Hi @jiaqima @TheaperDeng , I listed down some design issues of RPS. Please take a look if you have time; I will modify the current implementation accordingly before the PR.

tingwl0122 commented 5 months ago

Update: If following the assumption of the RPS paper (the last layer is always the prediction linear layer), I will modify the __init__ for the RPSAttributor as follows:

class RPSAttributor(BaseAttributor):
    """Representer point selection attributor."""

    def __init__(
        self,
        target_func: Callable,
        model: torch.nn.Module,
        final_linear_layer_name: str,
        l2_strength: float = 0.003,
        device: str = "cpu",
    ) -> None:

This removes the usage of intermidate_layer_name by assuming the representer feature is always the input of the last linear layer.

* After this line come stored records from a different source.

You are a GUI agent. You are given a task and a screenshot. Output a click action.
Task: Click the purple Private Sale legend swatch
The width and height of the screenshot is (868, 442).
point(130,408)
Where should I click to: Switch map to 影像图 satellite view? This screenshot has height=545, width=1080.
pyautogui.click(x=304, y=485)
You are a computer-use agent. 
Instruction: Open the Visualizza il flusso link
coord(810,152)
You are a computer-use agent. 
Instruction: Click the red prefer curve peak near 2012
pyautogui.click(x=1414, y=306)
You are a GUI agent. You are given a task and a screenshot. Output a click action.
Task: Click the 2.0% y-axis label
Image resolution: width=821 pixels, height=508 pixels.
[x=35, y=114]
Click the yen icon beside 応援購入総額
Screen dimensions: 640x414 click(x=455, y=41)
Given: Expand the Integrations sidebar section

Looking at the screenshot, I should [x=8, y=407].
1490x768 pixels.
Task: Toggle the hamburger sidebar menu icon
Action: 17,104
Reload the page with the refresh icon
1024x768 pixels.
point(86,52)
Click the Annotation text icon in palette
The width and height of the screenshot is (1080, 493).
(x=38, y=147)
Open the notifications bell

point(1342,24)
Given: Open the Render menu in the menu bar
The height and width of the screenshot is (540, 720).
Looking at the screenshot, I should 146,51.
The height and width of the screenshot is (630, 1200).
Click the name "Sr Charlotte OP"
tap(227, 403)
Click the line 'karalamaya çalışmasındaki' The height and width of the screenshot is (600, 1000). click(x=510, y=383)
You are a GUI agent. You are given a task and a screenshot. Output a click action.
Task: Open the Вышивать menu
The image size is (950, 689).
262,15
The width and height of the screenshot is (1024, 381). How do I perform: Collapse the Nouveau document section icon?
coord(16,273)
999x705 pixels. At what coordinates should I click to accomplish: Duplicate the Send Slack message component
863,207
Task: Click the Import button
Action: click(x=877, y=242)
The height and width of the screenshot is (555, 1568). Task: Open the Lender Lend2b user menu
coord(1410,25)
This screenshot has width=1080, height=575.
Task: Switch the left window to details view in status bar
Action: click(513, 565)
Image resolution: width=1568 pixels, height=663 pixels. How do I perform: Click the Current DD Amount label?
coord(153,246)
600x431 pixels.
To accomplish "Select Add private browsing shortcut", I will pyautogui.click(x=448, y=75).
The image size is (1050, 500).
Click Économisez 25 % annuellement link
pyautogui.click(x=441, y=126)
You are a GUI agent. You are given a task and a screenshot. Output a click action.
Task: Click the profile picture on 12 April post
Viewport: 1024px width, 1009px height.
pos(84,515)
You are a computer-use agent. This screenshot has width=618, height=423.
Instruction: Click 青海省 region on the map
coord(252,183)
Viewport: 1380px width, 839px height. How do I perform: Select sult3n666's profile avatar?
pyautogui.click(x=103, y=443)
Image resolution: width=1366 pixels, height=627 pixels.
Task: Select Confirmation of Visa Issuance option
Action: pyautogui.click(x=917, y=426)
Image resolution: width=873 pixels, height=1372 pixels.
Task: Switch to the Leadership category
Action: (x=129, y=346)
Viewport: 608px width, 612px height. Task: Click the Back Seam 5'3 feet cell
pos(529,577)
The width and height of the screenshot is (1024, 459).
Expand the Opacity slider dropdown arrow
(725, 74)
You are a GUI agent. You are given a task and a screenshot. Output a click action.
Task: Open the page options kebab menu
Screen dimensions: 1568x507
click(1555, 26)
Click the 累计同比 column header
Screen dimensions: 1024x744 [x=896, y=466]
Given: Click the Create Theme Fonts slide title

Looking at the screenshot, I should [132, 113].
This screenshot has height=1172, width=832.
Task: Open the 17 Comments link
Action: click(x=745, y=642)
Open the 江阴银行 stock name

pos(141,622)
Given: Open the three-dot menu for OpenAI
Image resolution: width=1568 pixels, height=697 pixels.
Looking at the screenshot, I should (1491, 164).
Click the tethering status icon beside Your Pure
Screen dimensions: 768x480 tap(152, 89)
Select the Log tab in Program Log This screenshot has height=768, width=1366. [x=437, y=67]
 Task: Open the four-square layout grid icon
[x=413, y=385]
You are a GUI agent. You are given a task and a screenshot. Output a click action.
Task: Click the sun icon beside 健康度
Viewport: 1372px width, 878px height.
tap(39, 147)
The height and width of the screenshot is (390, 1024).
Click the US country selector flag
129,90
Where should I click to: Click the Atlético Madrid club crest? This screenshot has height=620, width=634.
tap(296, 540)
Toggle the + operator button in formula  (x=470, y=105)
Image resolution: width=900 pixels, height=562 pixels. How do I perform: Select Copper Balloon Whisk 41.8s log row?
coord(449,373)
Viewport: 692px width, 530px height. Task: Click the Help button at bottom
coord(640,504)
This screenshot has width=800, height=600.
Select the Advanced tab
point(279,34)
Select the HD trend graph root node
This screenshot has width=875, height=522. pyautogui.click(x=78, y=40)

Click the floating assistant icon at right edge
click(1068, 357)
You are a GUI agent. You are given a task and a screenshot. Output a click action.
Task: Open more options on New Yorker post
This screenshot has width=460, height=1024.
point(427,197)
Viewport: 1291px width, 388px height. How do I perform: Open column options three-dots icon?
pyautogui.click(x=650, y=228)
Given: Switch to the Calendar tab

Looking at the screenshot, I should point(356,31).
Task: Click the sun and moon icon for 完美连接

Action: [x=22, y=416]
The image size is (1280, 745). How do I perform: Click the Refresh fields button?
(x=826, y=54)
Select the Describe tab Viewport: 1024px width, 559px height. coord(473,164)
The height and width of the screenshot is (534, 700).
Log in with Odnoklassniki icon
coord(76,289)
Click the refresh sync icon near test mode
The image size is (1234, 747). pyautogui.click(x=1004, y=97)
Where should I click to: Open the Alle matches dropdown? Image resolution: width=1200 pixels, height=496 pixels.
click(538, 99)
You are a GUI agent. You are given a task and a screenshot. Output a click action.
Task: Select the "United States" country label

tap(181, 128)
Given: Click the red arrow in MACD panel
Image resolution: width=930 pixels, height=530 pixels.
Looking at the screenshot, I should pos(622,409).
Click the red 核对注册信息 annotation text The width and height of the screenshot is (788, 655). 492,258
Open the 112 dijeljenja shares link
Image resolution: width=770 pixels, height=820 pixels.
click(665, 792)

tingwl0122 commented 4 months ago

Update:

  1. We will still allow general loss functions as input (possibly other than BCE loss and CE loss). So, just the functionality changed, and the docstring changed accordingly.
  2. Based on the comment above, we will now just use the input and output of the final linear layer name. So users will need to input the name of this layer (to avoid possible bugs if directly utilizing the order in model.children())
  3. No further clarification will be done.
  4. For multi-label classification, the influence of train sample $x_i$ on test sample $xt$ will be $\alpha{i,j} f_i^T f_t$, where $j$ corresponds to the class label of $x_t$ and $\alpha_i$ is a $c$-dimensional vector ($c$ is the number of classes).